GOAL OF THE EXERCISE: Collect every line in the records below that contains the word "field", and copy each of those lines in full.

LISTED RECORDS:
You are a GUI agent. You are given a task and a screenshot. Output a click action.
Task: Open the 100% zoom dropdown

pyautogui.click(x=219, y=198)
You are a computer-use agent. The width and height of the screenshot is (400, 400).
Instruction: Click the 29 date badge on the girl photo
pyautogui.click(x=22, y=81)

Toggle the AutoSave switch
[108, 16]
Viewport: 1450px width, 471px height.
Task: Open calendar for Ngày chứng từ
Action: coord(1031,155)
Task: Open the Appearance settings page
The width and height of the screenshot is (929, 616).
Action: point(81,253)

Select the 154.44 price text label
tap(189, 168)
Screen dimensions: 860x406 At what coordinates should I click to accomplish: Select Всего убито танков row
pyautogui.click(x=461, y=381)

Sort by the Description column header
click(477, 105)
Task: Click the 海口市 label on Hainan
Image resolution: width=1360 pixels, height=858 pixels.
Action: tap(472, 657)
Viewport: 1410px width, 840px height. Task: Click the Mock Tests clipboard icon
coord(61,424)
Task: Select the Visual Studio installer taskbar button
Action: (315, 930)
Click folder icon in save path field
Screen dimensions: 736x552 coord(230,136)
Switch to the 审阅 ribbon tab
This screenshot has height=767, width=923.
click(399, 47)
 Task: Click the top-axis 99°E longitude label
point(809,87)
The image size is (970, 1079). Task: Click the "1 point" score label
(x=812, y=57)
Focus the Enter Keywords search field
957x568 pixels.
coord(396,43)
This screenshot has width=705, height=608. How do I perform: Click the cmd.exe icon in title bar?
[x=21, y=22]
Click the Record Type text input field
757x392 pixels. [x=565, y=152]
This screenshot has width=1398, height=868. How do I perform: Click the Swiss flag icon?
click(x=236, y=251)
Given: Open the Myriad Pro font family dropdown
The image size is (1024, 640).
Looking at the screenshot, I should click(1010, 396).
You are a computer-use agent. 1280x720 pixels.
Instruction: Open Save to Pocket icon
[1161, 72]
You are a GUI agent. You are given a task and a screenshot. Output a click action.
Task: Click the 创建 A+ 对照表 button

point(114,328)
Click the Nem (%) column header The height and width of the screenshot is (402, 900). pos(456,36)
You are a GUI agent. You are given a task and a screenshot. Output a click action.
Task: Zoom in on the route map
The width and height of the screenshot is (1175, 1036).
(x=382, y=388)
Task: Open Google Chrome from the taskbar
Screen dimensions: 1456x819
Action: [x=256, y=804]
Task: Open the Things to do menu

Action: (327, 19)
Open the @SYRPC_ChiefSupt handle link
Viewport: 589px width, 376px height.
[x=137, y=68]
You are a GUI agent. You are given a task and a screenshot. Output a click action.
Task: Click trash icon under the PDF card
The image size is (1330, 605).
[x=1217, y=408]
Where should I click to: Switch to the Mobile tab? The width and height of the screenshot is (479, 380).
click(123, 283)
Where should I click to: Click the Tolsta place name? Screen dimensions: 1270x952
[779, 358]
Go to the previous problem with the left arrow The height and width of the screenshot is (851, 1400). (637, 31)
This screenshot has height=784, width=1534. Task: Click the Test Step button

SOLUTION FOR THIS PROBLEM:
Click folder icon in save path field
Focus the Enter Keywords search field
Click the Record Type text input field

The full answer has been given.